"Ümitvar olunuz, şu istikbal inkılâbı içinde en yüksek gür sada İslâm'ın sadası olacaktır."

Piyasalar

Alimlerin ihtilafı - Neden geri kaldık? (11)

Mehmet Pekel
02 Aralık 2022, Cuma
İslam dünyasının geri kalma sebepleri arasında belki de ilk sırayı alan hususlardan biri de İslam alimleri arasındaki görüş ayrılıklarıdır. İslam alimleri arasındaki ihtilaflar sadece entelektüel görüş farklılıkları olarak görülmemeli.

Çünkü kitlelerin, onların görüşlerinden olumlu ya da olumsuz bir biçimde etkilenmeleri söz konusudur. Hazret-i Peygamber (asm), kendisinden sonra ümmetin 73 fırkaya ayrılacağını haber vermiştir. Bu ayrışmaların alimler üzerinden gerçekleşeceği sır olmasa gerektir. Nitekim haktan sapmış mezheplerden Haricîlik Abdullah bin Vehb, Mutezile mezhebi Vasıl bin Ata, Cebriyecilik Cehm bin Saffan, İsmailiye mezhebinin Nizari kolu Hasan Sabbah tarafından ‘kurulmuş’tur. Bu örnekler çoğaltılabilir.

Alimler arasındaki farklılıkların nasıl yönetilebileceği konusunda Bediüzzaman’ın Münazarat adlı eserinde özetlemeye çalıştığımız son derece önemli tespitler vardır.

Bu farklılıklar, tüm İslam dünyasındaki ana akım görüşlerin temsil edilebildiği genişletilmiş bir şûrâ meclisi çatısı altında, rey-i cumhurun tecellî ettiği görüş ve kanaatlerin paylaşılması ve bunların içselleştirilmesi ile ortak bir paydada buluşabilir. Genel kabulün dışında olan görüşler bir hakka dayanıyorsa, o görüşler serbest bırakılır. İsteyen istediği görüşü tercih edebilir. Bu yöntemle ilmî istibdadın baskısı engellenebildiği gibi, bilimsel özerkliğin de yolu açılır. Ancak burada dikkat edilmesi gereken husus şudur: Azınlıkta kalan ve genel kabul görmeyen görüşler sadece görüş sahibinde kalır, bu görüşler tamim edilemez, yayılması için çalışılamaz. Eğer bu usule riayet edilmezse o görüşün taraftar ve mültezimleri o görüşü yaymak için diğer görüşlerin ve görüş sahiplerinin tahribine çalışırlar.

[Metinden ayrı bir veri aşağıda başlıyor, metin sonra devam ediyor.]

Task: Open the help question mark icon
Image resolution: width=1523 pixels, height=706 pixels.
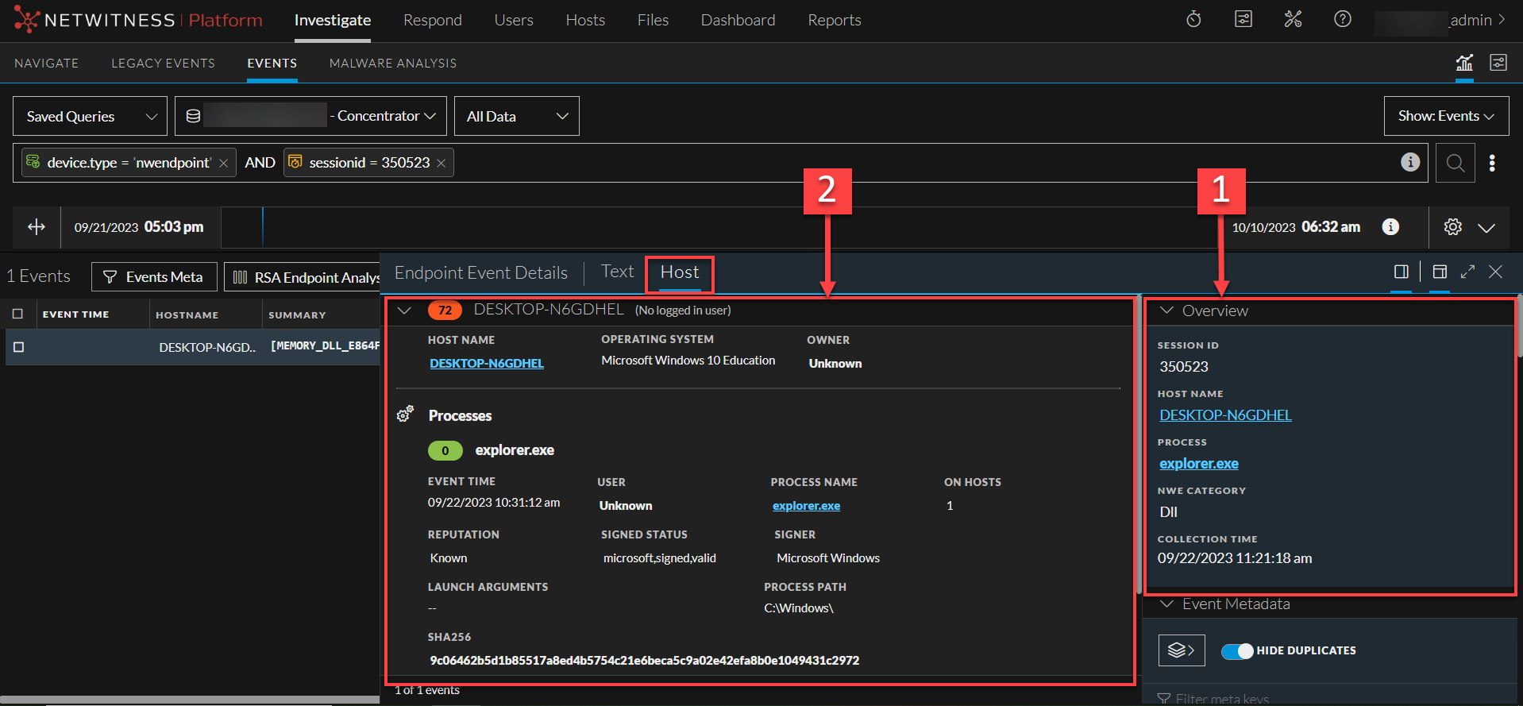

Bu çatışma ortamında ortaya çıkan inkâr, gıybet ve diğer olumsuz davranışlar “Barika-ı hakikat müsademe-yi efkârdan doğar”1 (Hakikat şimşekleri fikirlerin çatışmasından doğar) sözünün tam aksi bir tabloyu doğurarak “Şems-i İslamiyetin (İslamiyet güneşi) tecellîsine bir hicap (perde) teşkili”2 tespitini doğrular. Bir diğer önemli nokta da azınlıkta kalan grubun görüşlerindeki hakikatler his, heves ve mizaçlara galip gelmelidir. Aksi takdirde yapılan bütün faaliyetler hislerin ve mizaçların etkisinde kalarak iyilik, güzellik ve hayra değil; ihtilafa hizmet eder.

Nitekim tüm İslam tarihi boyunca ortaya çıkan ilmî ihtilaf ve anlaşmazlıkların bu hususa riayet edilmemesinden kaynaklandığı görülür.

“Ümmetimin ihtilafı rahmettir.”3 hadis-i şerifini Bediüzzaman “müsbet ihtilaf”4 şeklinde yorumlar. Bir başka ifade ile de vesilelerde, araçlarda ihtilaf ama hedefte ittifak Müslümanların başarıları için şarttır. Yine bir başka değerlendirmede “Mesâlikte [mesleklerde] ve meşreplerde ittihad mümkün olmadığı gibi, caiz de değildir. Zira taklit yolunu açar ve ‘Neme lazım, başkası düşünsün’ sözünü de söylettirir” ifadesi ile bir başka gerçeğe işaret etmiştir.

“Bir fikre davet cumhur-u ulemanın (alimler topluluğu) kabulüne vâbestedir (bağlı), yoksa davet bidattır, reddedilir”6 sözü de fikrî kargaşaya engel olmak amacına matuftur.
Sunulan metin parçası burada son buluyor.